Exercise requirements —
A – From the heat exchanger passage, reproduce word for word the stretch that starts at "(2) FIG. 1 discloses" and ends at "interior of the first inlet channel.".
B – In the heat exchanger passage, condense the paragraph beginning "18. A plate heat exchanger according to claim 1" into one shorter sentence that keeps its main facts.

══ Selected passage

15. The heat exchanger plate according to claim 14, wherein the at least one first projection, when permanently joining the first heat exchanger plate with a second heat exchanger plate is arranged to form a sealing off portion along at least a part of the long side of the port hole.

16. The heat exchanger plate according to claim 15, wherein the at least two second projections, when permanently joining the first heat exchanger plate with a second heat exchanger plate is arranged to delimit tunnels extending along the general plane of the thus permanently joined first and second heat exchanger plates.

17. A plate heat exchanger according to claim 4, wherein the at least two injectors are arranged side by side in at least two rows extending in parallel with the longitudinal extension of the inlet chamber.

18. A plate heat exchanger according to claim 1, wherein the at least two injectors are provided with a nozzle, whereby the spray patterns of two adjacent nozzles in one row of injectors or in two adjacent rows of injectors are set to have an overlap of 20-60%.

19. A plate heat exchanger according to claim 1, wherein the at least two injectors are provided with a nozzle, whereby the spray patterns of two adjacent nozzles in one row of injectors or in two adjacent rows of injectors are set to have an overlap of 30-50%.

Description

BRIEF DESCRIPTION OF THE DRAWINGS

(1) Embodiments of the invention will now be described, by way of example, with reference to the accompanying schematic drawings, in which

(2) FIG. 1 discloses schematically a side view of a typical plate heat exchanger.

(3) FIG. 2 discloses schematically a front view of the plate heat exchanger in FIG. 1.

(4) FIG. 3 discloses schematically a cross section of an inlet or outlet channel of a typical plate heat exchanger.

(5) FIG. 4 discloses highly schematic the front side of a typical first heat exchanger plate.

(6) FIG. 5 discloses highly schematic the front side of a typical second heat exchanger plate.

(7) FIG. 6 discloses one example of the positioning of the injectors in view of the first inlet channel.

(8) FIG. 7 discloses one embodiment, not forming part of the invention, wherein the individual injectors are arranged on an insert along the interior of the first inlet channel.

(9) FIG. 8 discloses one highly schematic embodiment in which the first inlet channel is divided into sections and the plurality of injectors divided into groups.

════
══ Dataset excerpt

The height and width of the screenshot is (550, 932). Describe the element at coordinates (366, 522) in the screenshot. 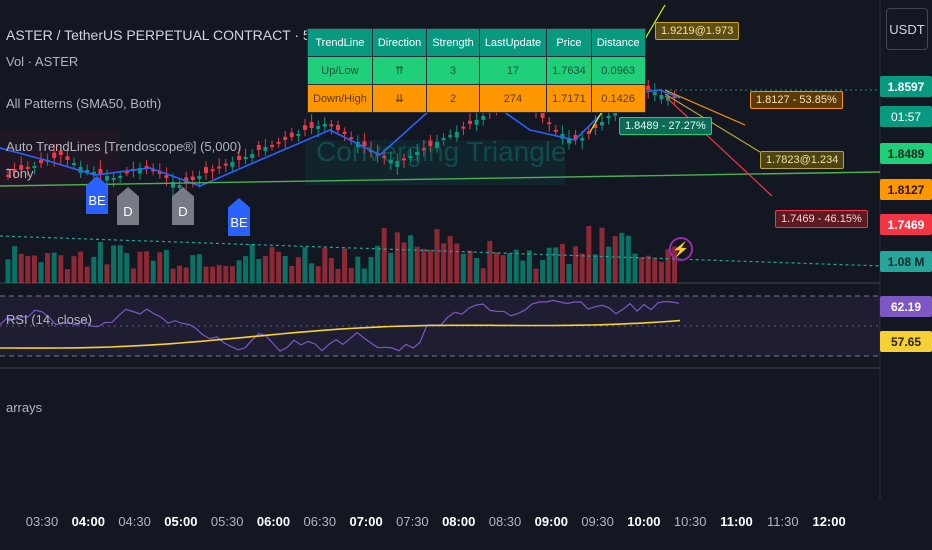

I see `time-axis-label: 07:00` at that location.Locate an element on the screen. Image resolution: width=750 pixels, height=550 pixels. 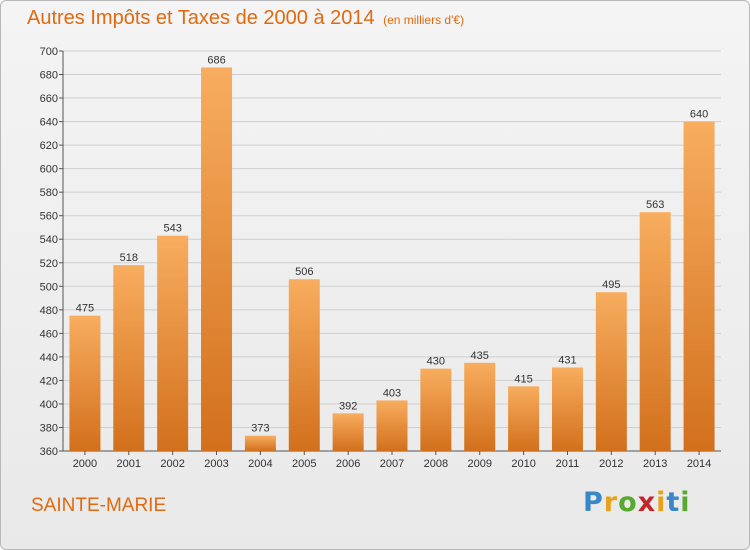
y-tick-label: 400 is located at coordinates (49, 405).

════

Answers below —
A –
(2) FIG. 1 discloses schematically a side view of a typical plate heat exchanger.

(3) FIG. 2 discloses schematically a front view of the plate heat exchanger in FIG. 1.

(4) FIG. 3 discloses schematically a cross section of an inlet or outlet channel of a typical plate heat exchanger.

(5) FIG. 4 discloses highly schematic the front side of a typical first heat exchanger plate.

(6) FIG. 5 discloses highly schematic the front side of a typical second heat exchanger plate.

(7) FIG. 6 discloses one example of the positioning of the injectors in view of the first inlet channel.

(8) FIG. 7 discloses one embodiment, not forming part of the invention, wherein the individual injectors are arranged on an insert along the interior of the first inlet channel.

B – Claim 18: in the plate heat exchanger of claim 1, each of the at least two injectors has a nozzle, and adjacent nozzles in one row or in two adjacent rows have spray patterns that overlap by 20-60%.